Lazio, presentati anche Luis Alberto, Leitner e Vargic

Claudio Lotito 1

Non solo Wallace e Bastos. Presso la sala stampa del centro sportivo di Formello quest’oggi hanno preso la parola anche gli altri tre acquisti Luis Alberto, Leitner e Vargic. Il primo ad intervenire è stato lo spagnolo. Un’eredità importante la sua, che ha l’arduo compito di non far rimpiangere Antonio Candreva, passato all’Inter per la cifra di 25 milioni di euro. L’ex Deportivo La Coruna però, non ha paura ed è pronto a raccogliere la sfida. “Candreva è un giocatore eccellente, ha fatto tanto per la Lazio. Farò del mio meglio, giocherò per come sono in grado di fare, cercherò di fare più gol e assist possibili. Non è un problema sostituirlo, anche l’anno scorso al Deportivo ho dovuto sostituire Juan Carlos Valeron.  Da un punto di vista psicologico sto bene, fisicamente devo migliorare, ultimamente non mi sono allenato con i compagni e quindi non ho una forma giusta per un campionato del genere. Ma cercherò di guadagnarmi la fiducia necessaria. Gli daremo del tempo per trovare la condizione giusta”.

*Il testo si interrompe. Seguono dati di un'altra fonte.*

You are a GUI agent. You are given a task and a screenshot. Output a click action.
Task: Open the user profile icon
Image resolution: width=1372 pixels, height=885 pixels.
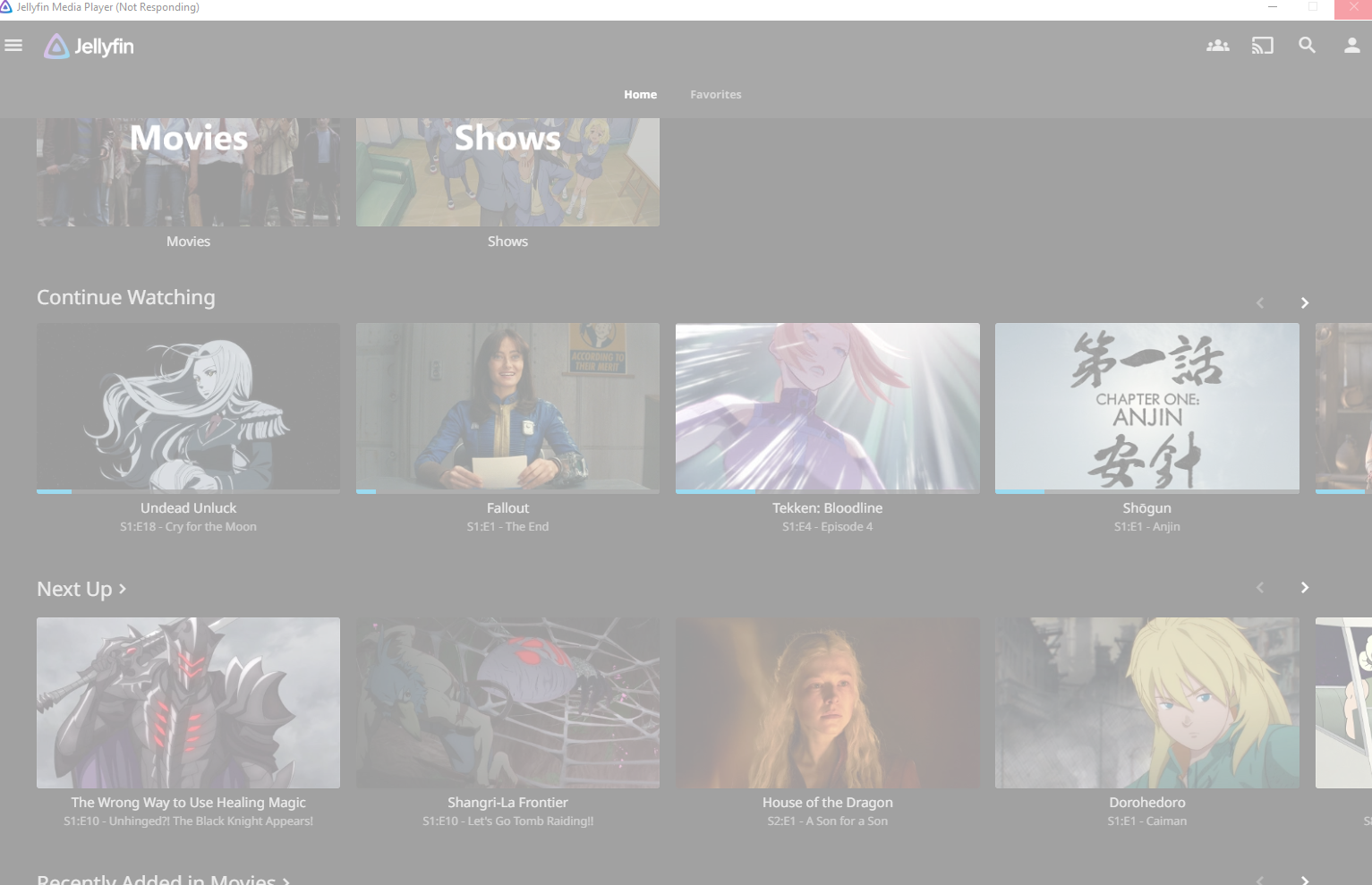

In seguito è stata la volta di Leitner. Un oggetto misterioso, arrivato un po’ a sorpresa, per fare numero a centrocampo vista la partenza di Onazi verso il Trabzonspor. Il giocatore tedesco vuole rilanciarsi dopo alcuni anni sottotono. Ha le qualità per farlo e il fatto di aver cambiato aria potrebbe aiutarlo. Per ora nelle gerarchie non è sicuramente tra i primi, ma potrà nel tempo scalare posizioni. “Non ho rabbia, ho fatto le mie esperienze. E’ nei momenti peggiori che si impara di più. Non è stato un periodo positivo ma voglio concentrarmi sul futuro. Non voglio pensare a cosa mi aspetto, ma su quello che voglio dimostrare, quindi tutte le mie qualità. Prima di tutto integrarmi sul campo e divertirmi vincendo. Se ho parlato con Klose? “No, non ho avuto modo perché era già andato via. Klopp? Non ho un rapporto stretto, ma so che posso contare su di lui. Mi ha insegnato tanto, che la società e la squadra vengono prima di tutto. Lo pensa lui e lo infonde nei giocatori. Se ho qualche dubbio posso sempre fare riferimento a lui. Le mie qualita? E’  sempre molto difficile parlare delle mie qualità, preferisco far parlare il campo. Tra i miei giocatori preferiti ci sono Iniesta, Xavi e Zidane, sono giocatori da cui si può imparare molto”.

Infine è stato il turno del portiere croato Vargic. Quest’anno gli toccherà il ruolo di vice-Marchetti. Era stato acquistato già a gennaio, ma ha raggiunto i compagni solamente a luglio al ritiro di Auronzo. “In Croazia ci sono molte differenze per i portieri, ho dovuto imparare la tecnica. Ci sono ottimi preparatori dei portieri qui. Cerco di fare il meglio per la Lazio e di farmi trovare pronto. Indurrò Marchetti a migliorarsi e quindi miglioreremo insieme, non dimenticando nemmeno Strakosha. Vedo che Marchetti dà sempre il 101% in ogni allenamento ed è un leader dello spogliatoio. Preferisco non parlare delle mie qualità, meglio che ne parlino i miei compagni. Il gruppo? Come ho fatto sempre in carriera cerco di valutare di partita per partita. Abbiamo giocato bene contro Atalanta e Juve, dobbiamo proseguire così. A chi mi ispiro? Prima di tutti Pletikosa visto che è croato come me. Poi anche Cech e naturalmente Buffon”.